A los pocos meses, oyó
comentar que en el Ayuntamiento buscaban una persona para crear el censo
poblacional. Sin dudarlo, cruzó por el barranco para acortar camino hacia el
centro del pueblo y se presentó en la oficina. Supo vencer las reticencias y
entró como la primera mujer en ocupar ese puesto. Al recordarlo reía diciendo
que el mérito fue de su buena caligrafía. Le gustaba su tarea y se sentía
cómoda en la pequeña oficina; sin embargo, antes del año su salud ya había
empezado a resentirse a causa de la desafortunada caída. Así que tuvo que
renunciar al trabajo.
Después de formar una
familia, siguió cosiendo, se hizo modista de la estirpe Barbie y Ken de sus
nietas, ejerció de practicante, y siempre, sin una sola queja, cuidando de los
suyos de una manera generosa.
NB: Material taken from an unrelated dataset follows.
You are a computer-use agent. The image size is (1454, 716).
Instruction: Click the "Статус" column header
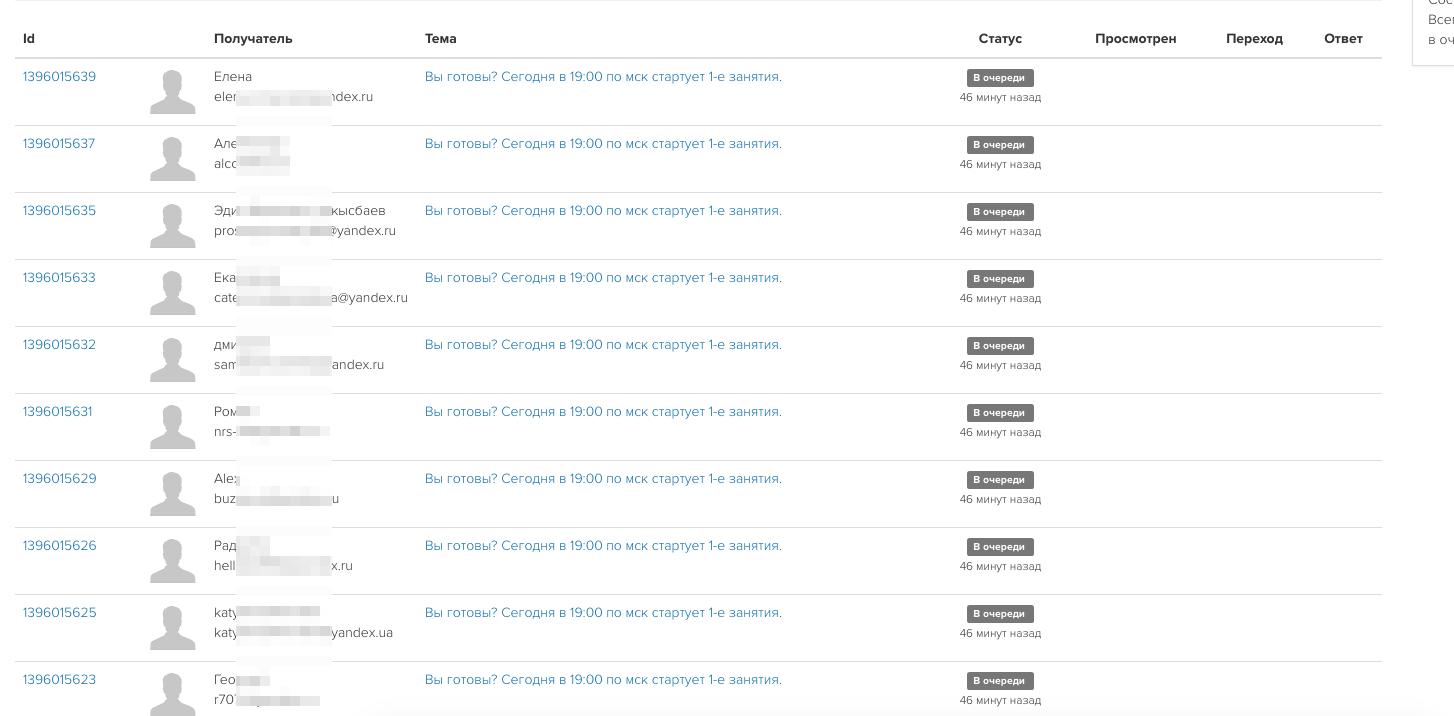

Así transcurrió parte de la vida de esta pionera
nacida en los años veinte del siglo pasado a la que la vida no le brindó más
oportunidades.
Nunca le faltó una sonrisa
a esta mujer de un pueblo del sur del sur en el que la vida no era fácil, mucho
menos para una mujer valiente.
Tenacidad, bondad y resiliencia
caracterizaron su transitar por la vereda de esta vida.